There is a fairly well developed theory of diffeological spaces, with many recent references. The only difference between diffeological spaces and Chen's smooth spaces is that the plots of a diffeological space have open subsets $U \subset \mathbb{R}^n$ as their domains, while the ones of a smooth space have convex subsets. For questions concerning differential forms and tangent vectors, this seems to be irrelevant, so I'll continue with diffeological spaces.
As Dimitri pointed out in his comments, a differential form on a diffeological space $X$ is not just a form $\psi_c$ on the domain $U_c$ of each plot $c: U_c \to X$. It must be required for two plots $c_1: U_1 \to X$ and $c_2:U_2 \to X$ such that one has a smooth map $f: U_1 \to U_2$ with $c_2 \circ f = c_1$, the forms satisfy 
$$
\psi_{c_1} = f^{*}\psi_{c_2}.
$$ 
As also remarked by Dimitri, vector fields can neither be pulled back nor be pushed forward. Hence there is no analogous definition of vector fields. 
Yet the concept of a tangent space to a general diffeological space $X$ can be defined. A good reference is the paper "Diffeological spaces" by Martin Laubinger (Proyecciones Journal of Mathematics, Vol. 25, No2, pp. 151-178). Roughly, the tangent space at a point $x\in X$ is the sum of all tangent spaces $T_0U_c$ over all plots $c:U_c \to X$ centered at $x$, i.e. $0 \in U_c$ and $c(0)=x$. Then there is an equivalence relation that enforces the chain rule for maps.
Smooth manifolds form a full subcategory of diffeological spaces, by regarding a smooth manifold $M$ as a diffeological space with plots all smooth maps $c:U \to M$, for all open subset $U \subset \mathbb{R}^n$ and all $n\in \mathbb{N}$. Thus, for a smooth manifold $M$ we have now the classical tangent space, and the diffeological tangent space. Laubinger proves that both tangent spaces are isomorphic. 
Apparently less well-known is a theorem of M. Losik showing that Fréchet manifolds also form a full subcategory of diffeological spaces (with the plots defined in the very same way as for smooth manifolds). Thus, for a Fréchet manifold we also have two concepts of a tangent space, the classical one and the diffeological one. I don't know a reference for the statement that both concepts coincide, as in the smooth case, but I have looked at Laubinger's proof and I don't see why the same proof should not work for Fréchet manifolds. 
Now let's look at the path space $PM$ or the loop space $LM$ or at any other mapping space of a compact smooth manifold into a smooth manifold $M$. I continue with $LM$ for simplicity.

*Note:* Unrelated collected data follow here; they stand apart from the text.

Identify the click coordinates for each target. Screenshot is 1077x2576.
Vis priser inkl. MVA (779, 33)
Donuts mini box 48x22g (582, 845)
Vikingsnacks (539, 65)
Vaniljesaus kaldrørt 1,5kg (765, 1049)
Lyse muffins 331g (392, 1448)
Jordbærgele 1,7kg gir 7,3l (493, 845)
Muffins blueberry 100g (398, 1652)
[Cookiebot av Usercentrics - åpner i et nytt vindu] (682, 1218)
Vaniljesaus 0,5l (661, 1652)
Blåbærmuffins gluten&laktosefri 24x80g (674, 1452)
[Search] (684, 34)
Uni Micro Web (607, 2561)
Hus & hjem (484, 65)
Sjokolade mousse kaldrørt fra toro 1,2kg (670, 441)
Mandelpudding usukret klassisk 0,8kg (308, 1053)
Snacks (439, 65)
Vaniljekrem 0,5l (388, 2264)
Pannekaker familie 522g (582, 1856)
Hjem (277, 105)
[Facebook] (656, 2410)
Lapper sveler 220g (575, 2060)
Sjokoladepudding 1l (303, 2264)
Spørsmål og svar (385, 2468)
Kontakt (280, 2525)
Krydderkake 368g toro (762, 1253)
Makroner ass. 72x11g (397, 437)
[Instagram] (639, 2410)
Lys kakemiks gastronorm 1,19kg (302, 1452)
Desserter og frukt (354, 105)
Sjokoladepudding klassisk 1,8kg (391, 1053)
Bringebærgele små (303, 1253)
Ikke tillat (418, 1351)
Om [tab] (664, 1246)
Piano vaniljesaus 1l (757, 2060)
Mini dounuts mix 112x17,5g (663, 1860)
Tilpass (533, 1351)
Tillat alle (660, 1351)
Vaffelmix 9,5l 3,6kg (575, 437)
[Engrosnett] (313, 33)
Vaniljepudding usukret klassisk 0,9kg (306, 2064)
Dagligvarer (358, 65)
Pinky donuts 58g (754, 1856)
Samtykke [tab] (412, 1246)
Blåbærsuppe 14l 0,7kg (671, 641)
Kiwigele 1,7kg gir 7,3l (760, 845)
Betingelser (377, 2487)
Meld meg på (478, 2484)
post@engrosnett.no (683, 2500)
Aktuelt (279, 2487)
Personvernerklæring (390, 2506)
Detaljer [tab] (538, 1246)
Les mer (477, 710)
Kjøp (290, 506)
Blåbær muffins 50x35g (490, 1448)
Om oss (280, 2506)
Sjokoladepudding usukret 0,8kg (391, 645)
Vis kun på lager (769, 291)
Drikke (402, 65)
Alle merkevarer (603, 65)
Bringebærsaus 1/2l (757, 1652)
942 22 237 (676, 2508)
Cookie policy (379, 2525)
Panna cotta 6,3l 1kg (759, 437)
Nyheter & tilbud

There are, a priori, two diffeologies on the loop space $LM$. The first one is the one from the theorem of Losik, i.e. the one where the plots are the Fréchet-smooth maps from open sets $U$ to $LM$. The second one is the one described in the question, it is called the functional diffeology, with plots those maps $c: U \to LM$ whose adjoint $U \times S^1 \to M$ is smooth (demanding continuity for $c$ is superfluous). Luckily, the two diffeologies coincide (see Lemma A.1.7 in my paper Transgression to Loop Spaces and its Inverse, Part I).
And here is the result: classical Fréchet theory says that the tangent space of $LM$ at a loop $\tau$ consists of vector fields along $\tau$. The earlier claimed generalization of Laubinger's theorem shows that it coincides with the diffeological tangent space, and the coincidence of the diffeologies on $LM$ shows that it can be defined via plots $c$ whose adjoints $U \times S^1 \to M$ are smooth maps. This is, I think, the best one could hope for.